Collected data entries
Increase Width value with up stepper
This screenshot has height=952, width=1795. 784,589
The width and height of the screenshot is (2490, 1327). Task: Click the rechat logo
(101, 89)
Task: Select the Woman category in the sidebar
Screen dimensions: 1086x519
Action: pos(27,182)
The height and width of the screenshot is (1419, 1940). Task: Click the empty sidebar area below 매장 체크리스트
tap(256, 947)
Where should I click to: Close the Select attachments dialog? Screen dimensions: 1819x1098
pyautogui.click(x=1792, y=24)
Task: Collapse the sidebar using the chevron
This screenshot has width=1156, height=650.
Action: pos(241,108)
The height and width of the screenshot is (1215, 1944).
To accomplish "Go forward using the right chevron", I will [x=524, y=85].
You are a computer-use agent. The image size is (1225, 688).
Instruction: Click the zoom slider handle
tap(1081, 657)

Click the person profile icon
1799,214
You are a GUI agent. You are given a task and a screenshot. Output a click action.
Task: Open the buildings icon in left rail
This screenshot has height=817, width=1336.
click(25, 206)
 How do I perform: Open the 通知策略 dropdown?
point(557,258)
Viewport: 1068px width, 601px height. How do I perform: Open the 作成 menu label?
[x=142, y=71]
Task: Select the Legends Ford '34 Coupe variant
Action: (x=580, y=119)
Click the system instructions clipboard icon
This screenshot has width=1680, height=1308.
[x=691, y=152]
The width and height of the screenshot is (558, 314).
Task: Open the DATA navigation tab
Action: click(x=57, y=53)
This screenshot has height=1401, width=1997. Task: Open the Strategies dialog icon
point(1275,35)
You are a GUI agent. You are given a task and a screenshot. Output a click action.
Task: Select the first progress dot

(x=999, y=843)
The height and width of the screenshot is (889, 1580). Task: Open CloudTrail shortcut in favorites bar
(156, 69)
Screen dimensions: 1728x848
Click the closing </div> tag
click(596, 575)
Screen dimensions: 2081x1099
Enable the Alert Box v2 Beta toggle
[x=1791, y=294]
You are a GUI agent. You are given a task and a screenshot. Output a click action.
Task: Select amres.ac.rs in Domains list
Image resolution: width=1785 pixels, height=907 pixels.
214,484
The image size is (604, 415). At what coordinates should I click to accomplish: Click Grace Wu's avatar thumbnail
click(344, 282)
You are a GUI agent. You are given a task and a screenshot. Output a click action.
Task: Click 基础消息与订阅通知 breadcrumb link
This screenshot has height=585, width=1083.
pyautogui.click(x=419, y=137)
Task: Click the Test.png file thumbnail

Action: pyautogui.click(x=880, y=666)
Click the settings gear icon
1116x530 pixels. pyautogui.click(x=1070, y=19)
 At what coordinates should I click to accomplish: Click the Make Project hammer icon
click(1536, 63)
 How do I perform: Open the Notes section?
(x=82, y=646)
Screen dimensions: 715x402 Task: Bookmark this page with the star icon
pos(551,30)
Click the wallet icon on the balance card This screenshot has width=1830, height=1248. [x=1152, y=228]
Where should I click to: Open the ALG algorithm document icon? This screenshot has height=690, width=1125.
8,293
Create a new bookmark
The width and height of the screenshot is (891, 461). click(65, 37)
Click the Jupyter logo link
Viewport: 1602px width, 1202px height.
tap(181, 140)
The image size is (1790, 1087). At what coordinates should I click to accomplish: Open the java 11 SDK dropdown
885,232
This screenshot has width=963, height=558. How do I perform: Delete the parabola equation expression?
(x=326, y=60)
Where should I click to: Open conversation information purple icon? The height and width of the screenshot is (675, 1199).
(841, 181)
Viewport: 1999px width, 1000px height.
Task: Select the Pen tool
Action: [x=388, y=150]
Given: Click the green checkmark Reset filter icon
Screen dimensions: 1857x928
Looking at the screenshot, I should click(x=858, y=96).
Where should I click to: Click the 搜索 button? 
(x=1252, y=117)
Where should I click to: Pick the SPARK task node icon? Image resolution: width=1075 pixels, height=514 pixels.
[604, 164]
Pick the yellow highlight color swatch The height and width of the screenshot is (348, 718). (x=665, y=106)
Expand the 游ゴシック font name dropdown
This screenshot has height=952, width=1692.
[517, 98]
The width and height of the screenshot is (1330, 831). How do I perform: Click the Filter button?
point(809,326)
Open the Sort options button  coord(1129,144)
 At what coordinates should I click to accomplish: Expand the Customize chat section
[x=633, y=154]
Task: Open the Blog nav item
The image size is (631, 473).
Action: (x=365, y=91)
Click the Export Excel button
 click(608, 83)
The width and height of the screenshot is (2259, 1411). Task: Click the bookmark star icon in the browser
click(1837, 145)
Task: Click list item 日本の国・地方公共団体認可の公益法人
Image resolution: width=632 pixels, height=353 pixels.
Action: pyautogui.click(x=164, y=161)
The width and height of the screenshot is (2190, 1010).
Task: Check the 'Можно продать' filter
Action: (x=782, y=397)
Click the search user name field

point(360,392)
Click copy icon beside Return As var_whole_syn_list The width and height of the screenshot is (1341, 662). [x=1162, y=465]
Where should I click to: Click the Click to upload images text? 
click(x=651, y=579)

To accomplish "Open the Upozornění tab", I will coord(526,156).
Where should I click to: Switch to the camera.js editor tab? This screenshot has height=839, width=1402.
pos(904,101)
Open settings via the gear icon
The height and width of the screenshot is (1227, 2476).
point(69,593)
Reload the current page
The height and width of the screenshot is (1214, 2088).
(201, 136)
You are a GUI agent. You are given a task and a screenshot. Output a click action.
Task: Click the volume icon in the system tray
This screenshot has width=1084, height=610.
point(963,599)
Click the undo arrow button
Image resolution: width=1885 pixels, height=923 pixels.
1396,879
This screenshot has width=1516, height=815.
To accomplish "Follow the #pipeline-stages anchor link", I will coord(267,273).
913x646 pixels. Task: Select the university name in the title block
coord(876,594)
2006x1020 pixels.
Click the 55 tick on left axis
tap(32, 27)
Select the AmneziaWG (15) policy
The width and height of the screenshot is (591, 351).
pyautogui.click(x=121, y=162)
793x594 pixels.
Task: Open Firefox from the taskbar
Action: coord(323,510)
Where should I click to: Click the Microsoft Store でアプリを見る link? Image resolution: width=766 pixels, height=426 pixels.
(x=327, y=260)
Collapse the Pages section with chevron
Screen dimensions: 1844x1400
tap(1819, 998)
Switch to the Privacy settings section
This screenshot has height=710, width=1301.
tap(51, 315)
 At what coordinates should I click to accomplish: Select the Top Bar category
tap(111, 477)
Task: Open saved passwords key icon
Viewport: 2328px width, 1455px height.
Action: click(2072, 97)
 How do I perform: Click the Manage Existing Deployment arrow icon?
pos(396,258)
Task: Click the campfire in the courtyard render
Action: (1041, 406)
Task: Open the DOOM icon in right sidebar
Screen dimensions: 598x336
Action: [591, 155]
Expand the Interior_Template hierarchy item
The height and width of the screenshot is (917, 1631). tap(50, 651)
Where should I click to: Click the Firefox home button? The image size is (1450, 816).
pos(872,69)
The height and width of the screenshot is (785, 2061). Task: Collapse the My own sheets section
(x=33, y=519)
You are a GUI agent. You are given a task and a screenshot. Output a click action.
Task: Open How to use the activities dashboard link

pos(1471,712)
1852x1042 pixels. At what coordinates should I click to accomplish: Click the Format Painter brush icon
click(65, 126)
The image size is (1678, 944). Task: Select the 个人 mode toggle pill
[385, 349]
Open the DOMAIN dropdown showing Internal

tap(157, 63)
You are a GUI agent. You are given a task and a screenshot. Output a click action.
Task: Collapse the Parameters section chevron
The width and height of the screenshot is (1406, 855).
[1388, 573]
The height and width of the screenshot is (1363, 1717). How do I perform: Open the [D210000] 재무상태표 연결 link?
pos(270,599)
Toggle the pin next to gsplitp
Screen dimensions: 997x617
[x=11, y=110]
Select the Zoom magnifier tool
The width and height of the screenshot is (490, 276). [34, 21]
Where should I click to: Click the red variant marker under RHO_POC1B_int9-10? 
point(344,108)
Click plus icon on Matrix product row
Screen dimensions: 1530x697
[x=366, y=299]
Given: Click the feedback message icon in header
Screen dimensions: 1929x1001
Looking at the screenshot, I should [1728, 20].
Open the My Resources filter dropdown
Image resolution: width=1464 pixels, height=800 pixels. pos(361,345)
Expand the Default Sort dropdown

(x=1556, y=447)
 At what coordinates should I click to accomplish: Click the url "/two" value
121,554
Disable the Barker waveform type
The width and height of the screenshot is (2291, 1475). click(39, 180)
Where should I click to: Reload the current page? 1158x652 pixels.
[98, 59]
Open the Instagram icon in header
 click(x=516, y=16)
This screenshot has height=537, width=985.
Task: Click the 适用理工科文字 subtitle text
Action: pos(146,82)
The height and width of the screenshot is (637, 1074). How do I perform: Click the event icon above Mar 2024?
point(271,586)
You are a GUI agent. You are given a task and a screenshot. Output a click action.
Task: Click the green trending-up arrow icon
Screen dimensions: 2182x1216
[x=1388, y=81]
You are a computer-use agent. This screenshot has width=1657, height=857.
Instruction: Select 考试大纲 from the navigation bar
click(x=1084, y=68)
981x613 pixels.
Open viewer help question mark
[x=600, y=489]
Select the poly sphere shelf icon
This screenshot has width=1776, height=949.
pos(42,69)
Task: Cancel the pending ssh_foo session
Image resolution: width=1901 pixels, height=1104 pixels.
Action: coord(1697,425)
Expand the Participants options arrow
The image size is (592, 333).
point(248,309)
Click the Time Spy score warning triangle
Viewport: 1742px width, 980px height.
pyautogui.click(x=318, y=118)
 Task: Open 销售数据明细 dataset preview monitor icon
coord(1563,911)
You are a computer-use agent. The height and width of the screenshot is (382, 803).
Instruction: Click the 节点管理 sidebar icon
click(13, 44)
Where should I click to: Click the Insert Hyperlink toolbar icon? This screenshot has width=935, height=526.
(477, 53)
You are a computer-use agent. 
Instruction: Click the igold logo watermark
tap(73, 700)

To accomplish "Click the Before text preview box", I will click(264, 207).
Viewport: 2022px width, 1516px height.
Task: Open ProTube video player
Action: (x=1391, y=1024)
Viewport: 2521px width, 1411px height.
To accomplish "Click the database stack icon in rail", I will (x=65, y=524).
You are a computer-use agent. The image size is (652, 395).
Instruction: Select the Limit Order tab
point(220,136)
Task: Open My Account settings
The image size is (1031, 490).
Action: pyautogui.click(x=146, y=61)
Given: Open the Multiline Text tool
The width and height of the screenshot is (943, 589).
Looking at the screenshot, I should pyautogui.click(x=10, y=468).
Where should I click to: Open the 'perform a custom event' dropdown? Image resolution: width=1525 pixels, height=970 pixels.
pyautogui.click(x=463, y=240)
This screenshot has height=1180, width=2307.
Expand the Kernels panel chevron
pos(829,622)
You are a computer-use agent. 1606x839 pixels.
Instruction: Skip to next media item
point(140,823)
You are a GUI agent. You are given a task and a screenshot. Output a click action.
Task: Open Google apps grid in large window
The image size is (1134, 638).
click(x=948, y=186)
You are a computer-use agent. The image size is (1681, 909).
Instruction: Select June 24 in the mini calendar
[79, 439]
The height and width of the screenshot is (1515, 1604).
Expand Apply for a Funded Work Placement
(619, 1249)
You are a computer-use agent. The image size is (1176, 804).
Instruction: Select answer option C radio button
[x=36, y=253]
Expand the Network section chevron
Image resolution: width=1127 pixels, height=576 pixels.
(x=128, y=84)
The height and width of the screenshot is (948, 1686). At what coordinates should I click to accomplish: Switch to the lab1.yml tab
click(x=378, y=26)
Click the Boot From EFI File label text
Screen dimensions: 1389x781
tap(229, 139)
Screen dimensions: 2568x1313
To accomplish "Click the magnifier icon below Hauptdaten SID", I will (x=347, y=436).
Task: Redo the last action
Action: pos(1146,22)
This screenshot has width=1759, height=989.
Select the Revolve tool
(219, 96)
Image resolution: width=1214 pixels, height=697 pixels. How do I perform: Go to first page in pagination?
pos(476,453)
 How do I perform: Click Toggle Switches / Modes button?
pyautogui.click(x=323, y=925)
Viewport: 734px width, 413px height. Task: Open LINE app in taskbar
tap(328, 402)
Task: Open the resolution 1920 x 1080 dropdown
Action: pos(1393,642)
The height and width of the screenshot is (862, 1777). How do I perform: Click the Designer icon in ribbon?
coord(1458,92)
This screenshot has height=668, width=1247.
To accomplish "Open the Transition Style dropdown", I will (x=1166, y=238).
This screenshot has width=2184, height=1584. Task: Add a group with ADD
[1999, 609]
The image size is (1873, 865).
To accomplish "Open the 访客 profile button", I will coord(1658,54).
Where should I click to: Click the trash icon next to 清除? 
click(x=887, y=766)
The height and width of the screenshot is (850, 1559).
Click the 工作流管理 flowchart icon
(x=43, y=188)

ABOUT THIS EXERCISE
The lines to return are those in the records above that hold the word "computer".

WRITTEN ANSWER
You are a computer-use agent. The image size is (1225, 688).
You are a computer-use agent. This screenshot has width=1657, height=857.
You are a computer-use agent. The height and width of the screenshot is (382, 803).
You are a computer-use agent. 
You are a computer-use agent. The image size is (652, 395).
You are a computer-use agent. 1606x839 pixels.
You are a computer-use agent. The image size is (1681, 909).
You are a computer-use agent. The image size is (1176, 804).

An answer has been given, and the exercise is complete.